Tax exemption to institutions such as universities and hospitals is available under section 10 (23C) and that for charitable trusts under section 12AA and 12AB. These two regimes are being aligned and similar obligations under the I-T Act will apply in both cases
"As regards the books of accounts, even if a charitable trust is following the mercantile system of accounting, it will now be able to claim expenditure incurred for charitable purposes, only on a cash basis (on actual payment). It will, however, continue to get the benefit of opting to spend the income in the subsequent year, or accumulating such income for spending in subsequent years," states Nayak.
A favourable proposal is that only that part of income which is invested in violation of the I-T provisions, will be included in total income (in other words, only this specific portion of income will be taxable).
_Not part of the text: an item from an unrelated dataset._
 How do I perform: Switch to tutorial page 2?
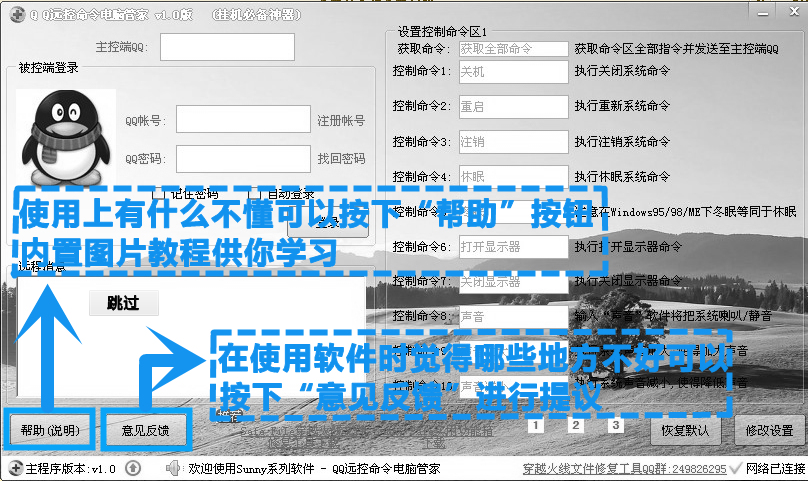(x=575, y=426)
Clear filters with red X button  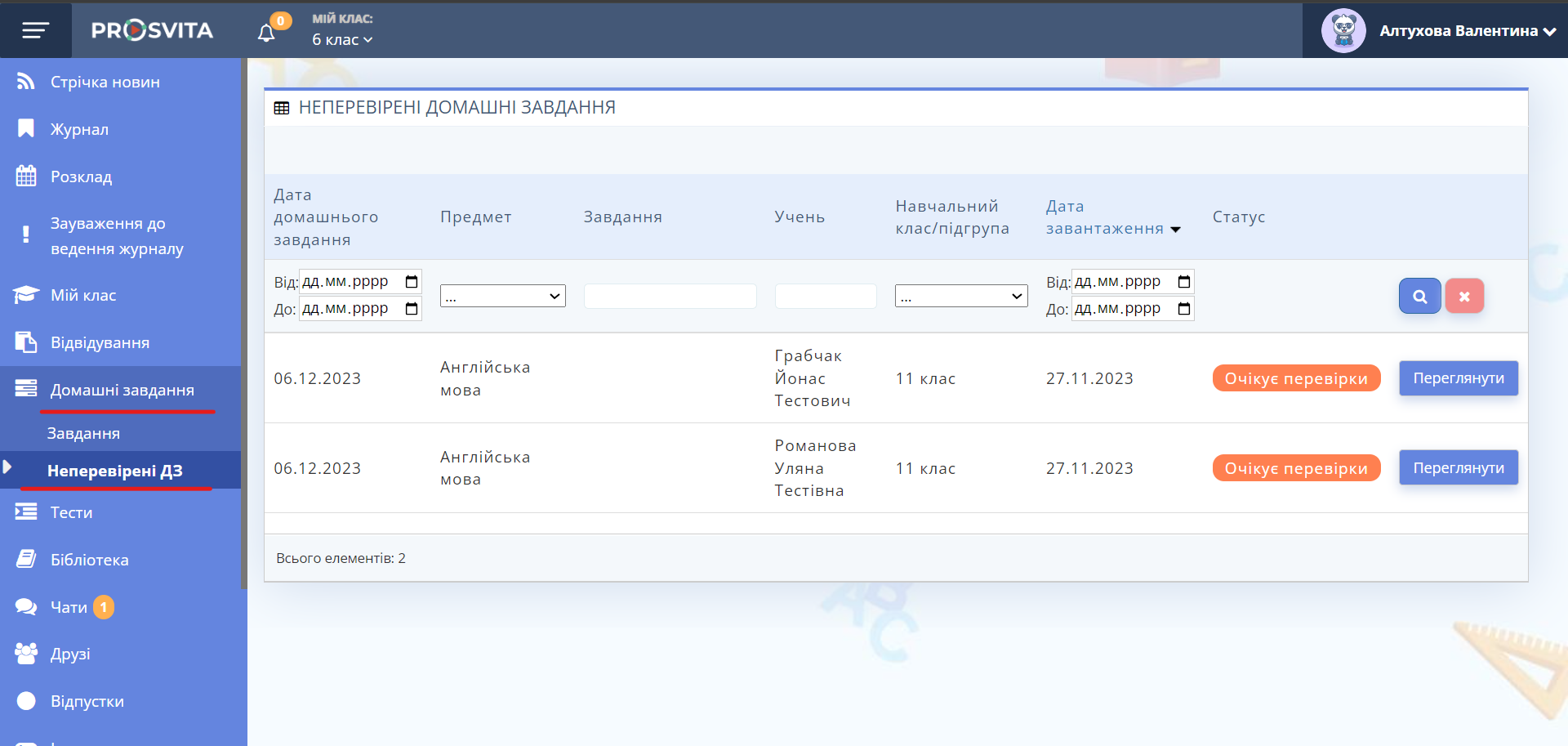1464,297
This amendment follows a
Supreme Court decision and will mitigate litigation to a large extent.
Earlier, a trust lost its tax exemption if it provided a benefit to a trustee or other specified person, said Nayak. This has been replaced by a penalty mechanism. Section 271AAE has been introduced to provide for a penalty on trusts or institutions under both regimes, which is equal to the amount of income applied for the benefit of the trustee. If the violation is repeated, in any subsequent year, the penalty is 200%.
If a minimum of 85% of the income of trust or institution has not been applied, it is allowed to accumulate it and can be invested in eligible instruments. "Unspent accumulation for five years, which was so far taxable in the sixth year, is now proposed to be made taxable in the fifth year itself," states Nayak.